Moving house- when to dig up plants?

(10 Posts)
hooliodancer Fri 25-Nov-16 10:27:46

I am moving, and leaving my beloved garden I started almost from scratch.

Most of the back is actually 2 allotments, so I am taking a lot of the things from there.

So I want to move

Roses- 3 recently planted climbers, 2 shrub roses. I have much older ones I would love to take too- 10 years old. I also have a 17 year old that got transplanted this year- due to our neighbours building an extension. Amazingly it thrived, but how would it respond to being moved again so soon?

Clematis - 4 recently planted. One 15 year old Viticella. Don't know if it's worth taking that.

Bamboo- only planted in April.

A willow hedge that cost me a fortune, planted in March. It was bought as slips. Is it worth trying to take it?

I have a lovely 15 year old olive tree, about 6 foot tall. I assume it's not worth tying to take that.

The move will be some time in January. I don't know whether I should dig the plants up now and pot them up, or do it nearer the time. I'm worried the earth might be fozen though. Any advice please?

TeacupDrama Fri 25-Nov-16 10:31:40

if I was buying the house I would expect all the plants to be left it is generally assumed unless specifically mentioned in particulars that this would be the case, it is assumed you would take pots planters etc but i would be cross to move in and find holes where plants were when I viewed i would tell buyers and chat to solicitor asap

Pootlebug Fri 25-Nov-16 10:32:44

What Teacup said. I have no idea about the best time to dig up plants, but if I were your buyer I would expect this to be clear.

GiddyOnZackHunt Fri 25-Nov-16 10:37:38

We took some plants for sentimental reasons during one move. We took before pictures, labelled the plants we would remove and what we would replace them with. We communicated all this to the buyers and took pictures again.
The expectation is, as pp have said, that the plants in the ground stay but pots go.

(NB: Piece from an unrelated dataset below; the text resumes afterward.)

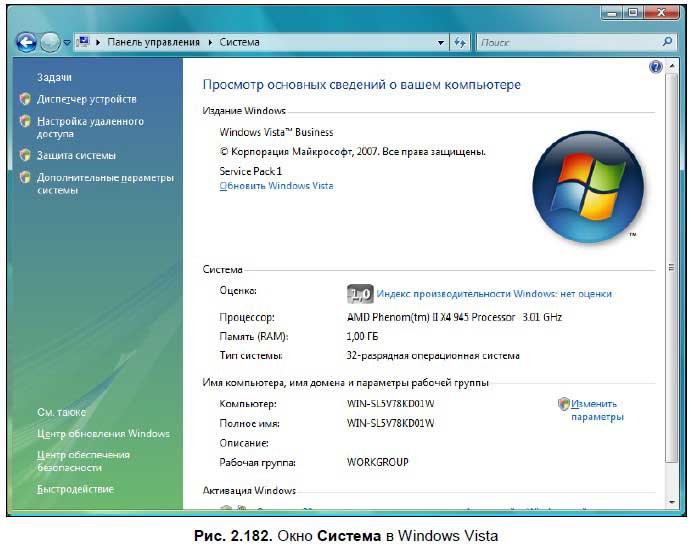Click the refresh button beside address bar
The width and height of the screenshot is (691, 549).
[x=460, y=43]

hooliodancer Fri 25-Nov-16 10:40:01

As I said, the plants I am taking are on an allotment. An allotment is rented.

All the plants in the garden that comes with the house will stay there.

3luckystars Fri 25-Nov-16 10:51:55

I wouldn't take them at all. They might not make it, especially in January. You are making a new start with a new garden so I think you should start again with new flowers. I can understand you taking one or two if you were really sentimental about them but (and I understand this sounds mad) but I would leave them all together where they are settled.
I have never heard of anyone bringing plants with them, but I can totally understand you wanting to bring them if you think the next renter is not going to look after them.
I know that's not what you asked so please ignore my post if I have got the picture wrong.

What is your new garden like? Are you excited?

notarehearsal Fri 25-Nov-16 10:57:54

I moved in February and dug up and took one olive tree. This was for sentimental reasons and agreed with buyer in advance. Sadly it didnt make it....I've moved more rurally and was told it was probably just a bit too cold compared to City living. Happily the ones in pots are fine

hooliodancer Fri 25-Nov-16 11:04:23

Yes, I am very excited by my garden! It's nearly an acre, and a bit of a blank canvas as the people there don't like gardening!

There aren't many actual plants, which is why I want to take the ones from the allotments. I think the next tenants might not want my plants, they may prefer all veg! I had vegetables and flowers growing together.

I was thinking that I could pot them up now to try and avoid doing it in January.

shovetheholly Fri 25-Nov-16 12:23:13

AN ACRE!! <wails with utter jealousy> grin

I would think almost all of those things will be fine to dig up nowish, put in pots, and move in January. I wouldn't want to do it at the last minute either - too many other things happen and you end up not being able to take everything you want. Stuff like digging up a tree can take bloody ages- you might want to put it in a big old sack. But olive trees can definitely be moved - in fact there is a posh trade in getting old, gnarly specimens for £££££££££.

My experience has been that taking time to try to keep as much of the root ball as possible, and taking a lot of care post-transplanting (lots of nutrients, ensuring that the right amount of water is supplied) can make a big difference. Many things sulk for a bit, but then perk up again after a year.

Trethew Sat 26-Nov-16 00:20:01

I did this two years ago for an autumn move, but I had started potting up stuff in the spring before moving. I didn't move many shrubs or trees - mostly too big. The herbaceous stuff (78 pots!) almost all survived and had made really nice rootballs by the end of summer. I was glad I had done it ahead as there wouldn't have been time later.

Agree with shove, definitely worth a try, the sooner the better. You've got nothing to lose. It will be easier if you cut back your roses and clematis at the same time.